BEGIN PASSAGE FOR REVIEW

Following [20, 21], we can see that there exist constants \(M_i>0\) (\(i=1,2,3\)) such that

$$\begin{aligned} \left\| \Gamma _i(t)\right\| \le M_ie^{\alpha _it} \quad \text {for all }t\ge 0, \end{aligned}$$
(2.1)

where \(\alpha _i<0\) is the principal eigenvalue of \(\nabla \cdot (d_i(\cdot )\nabla ) - \pi _i(\cdot )\) subject to the Neumann boundary condition.

For every initial value function \(\phi =\big (\phi _1(\cdot ),\phi _2(\cdot ),\phi _3(\cdot )\big )\in \mathbb {X}^+\), we define \(G=(G_1,G_2,G_3):\mathbb {X}^+\rightarrow \mathbb {X}\) by

$$\begin{aligned} G_1(\phi )(x)&= \Lambda (x) - F\big (x,\phi _1(x),\phi _2(x)\big ) + \gamma _1(x)\phi _2(x) + \delta (x)\phi _3(x), \\ G_2(\phi )(x)&= F\big (x,\phi _1(x),\phi _2(x)\big ), \\ G_3(\phi )(x)&= \gamma _2(x)\phi _2(x). \end{aligned}$$

Then, model (1.2) can be rewritten as the integral equation

$$\begin{aligned} U(t) = \Gamma (t)\phi + \int \limits _0^t\Gamma (t-s)G(U(s))\,d s, \end{aligned}$$
(2.2)

where \(U(t)=\big (S(t),I(t),R(t)\big )^T\). It is easy to see that the subtangential condition in [22, Corollary 4] is satisfied. Thus, the model has a unique positive solution \(\big (S(\cdot ,t;\phi ),\ I(\cdot ,t;\phi ),\ R(\cdot ,t;\phi )\big )\) on \([0,\tau )\), where \(0<\tau \le +\infty \).

We will now prove that the local solution can be extended to a global one, i.e. \(\tau =+\infty \).

Suppose by contradiction that \(\tau <+\infty \). By the theory of abstract functional differential equations (see [22, Theorem 2]), we know that

$$\begin{aligned} \left\| U(x,t,\phi )\right\| \rightarrow +\infty \text { as }t\rightarrow \tau . \end{aligned}$$
(2.3)

END PASSAGE FOR REVIEW

• WHAT IS BEING ASKED
Can you reproduce the passage on the model's solution between "Then, model (1.2)" and "where \(0<\tau \le +\infty \).", inclusive?

BEGIN SUPPLIED DATA

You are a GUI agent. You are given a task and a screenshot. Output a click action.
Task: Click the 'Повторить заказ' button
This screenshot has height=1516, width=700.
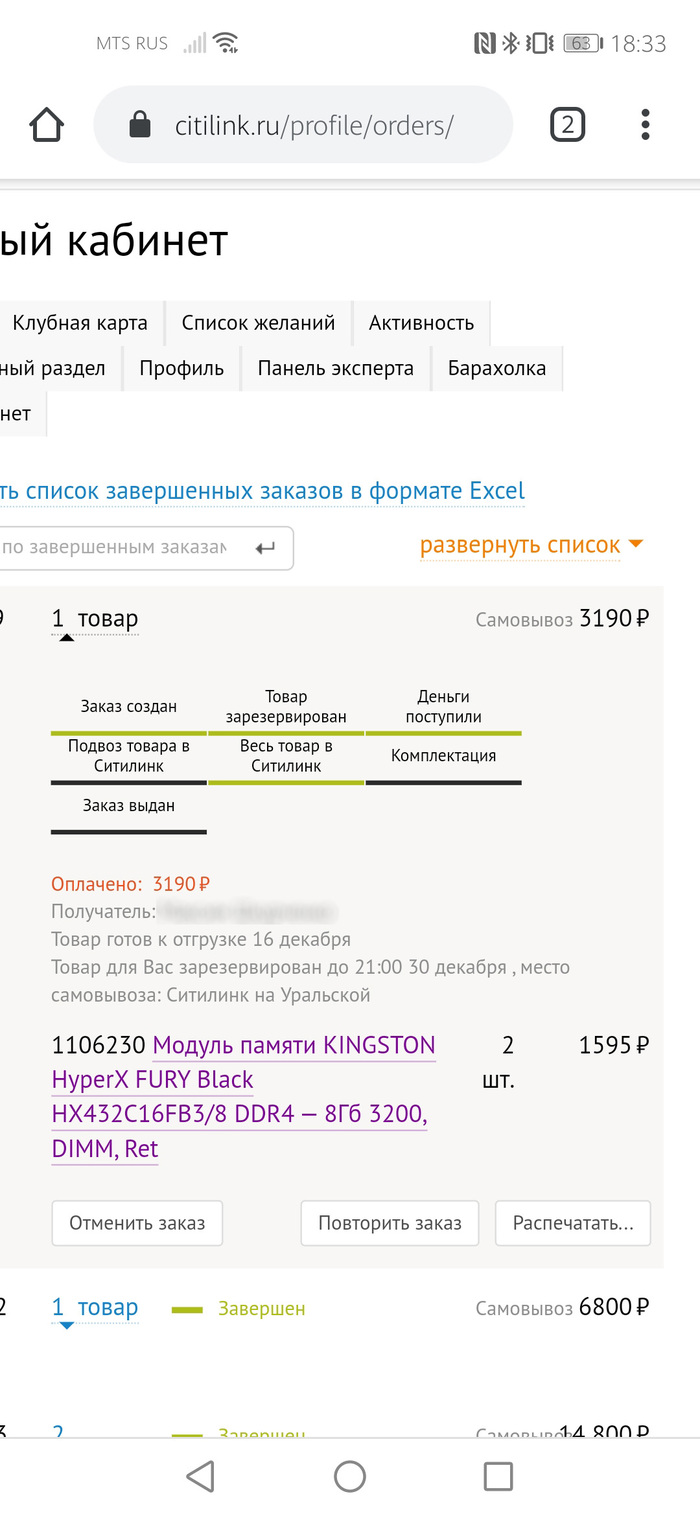click(389, 1223)
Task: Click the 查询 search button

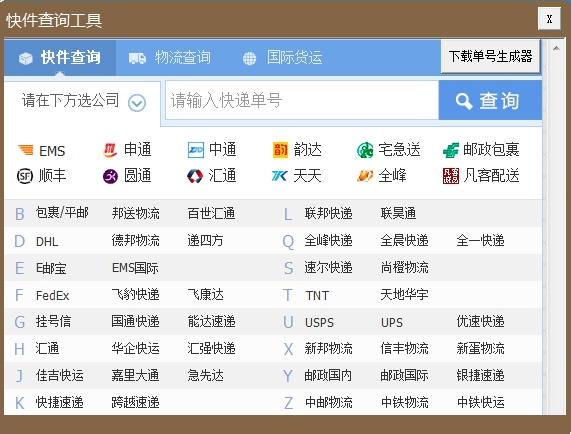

END SUPPLIED DATA

• OUTPUT FOR THIS TASK
Then, model (1.2) can be rewritten as the integral equation

$$\begin{aligned} U(t) = \Gamma (t)\phi + \int \limits _0^t\Gamma (t-s)G(U(s))\,d s, \end{aligned}$$
(2.2)

where \(U(t)=\big (S(t),I(t),R(t)\big )^T\). It is easy to see that the subtangential condition in [22, Corollary 4] is satisfied. Thus, the model has a unique positive solution \(\big (S(\cdot ,t;\phi ),\ I(\cdot ,t;\phi ),\ R(\cdot ,t;\phi )\big )\) on \([0,\tau )\), where \(0<\tau \le +\infty \).